Friday, July 18, 2008


A 20 year old woman presents to your office complaining of "bugs crawling under her skin." She points all over her body and says she can feel mites crawling from one part of her body to the other. This has been going on for a while but the onset has been insidious, maybe over months to years. She has a history of dermatologic complaints like rashes, pruritis, and sensations of stinging or biting. She has gone to multiple physicians without relief. Today, she's brought in a specimen which she has picked from her skin; it just looks like flaky dry scales. When you confront her, she is offended, saying that she knows all about this bug's life cycle: when it's most active, when it reproduces, how it enters and leaves the body.

She has no medical or psychiatric problems other than polysubstance abuse and no history of head injuries.

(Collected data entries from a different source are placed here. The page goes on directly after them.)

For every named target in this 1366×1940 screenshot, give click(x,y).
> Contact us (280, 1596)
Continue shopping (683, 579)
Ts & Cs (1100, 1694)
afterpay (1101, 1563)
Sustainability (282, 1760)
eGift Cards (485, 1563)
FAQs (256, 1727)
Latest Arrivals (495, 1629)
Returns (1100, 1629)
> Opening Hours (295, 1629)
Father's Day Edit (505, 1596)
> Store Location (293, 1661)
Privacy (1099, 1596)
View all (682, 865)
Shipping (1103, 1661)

There is no objective evidence for any infection.

Challenge: What is the diagnosis and most likely etiology?


Alex said...

morgellon's syndrome?

Craig said...


This is delusional parasitosis, also called Ekbom’s syndrome, formication, cocaine bugs, Morgellons disease, and other names, and refers to a patient’s delusion that she is infected by bugs. It is a delusion of the somatoform type and can be primary (delusional disorder); secondary to schizophrenia, anxiety, depression, OCD, schizophreniform disease, bipolar disease, or PTSD; or associated with medical conditions (CNS disorders, nutritional deficiencies). Here, however, the most likely cause is due to substance abuse; chronic alcohol, cocaine, and methamphetamine use are common precipitants and more likely in a young person.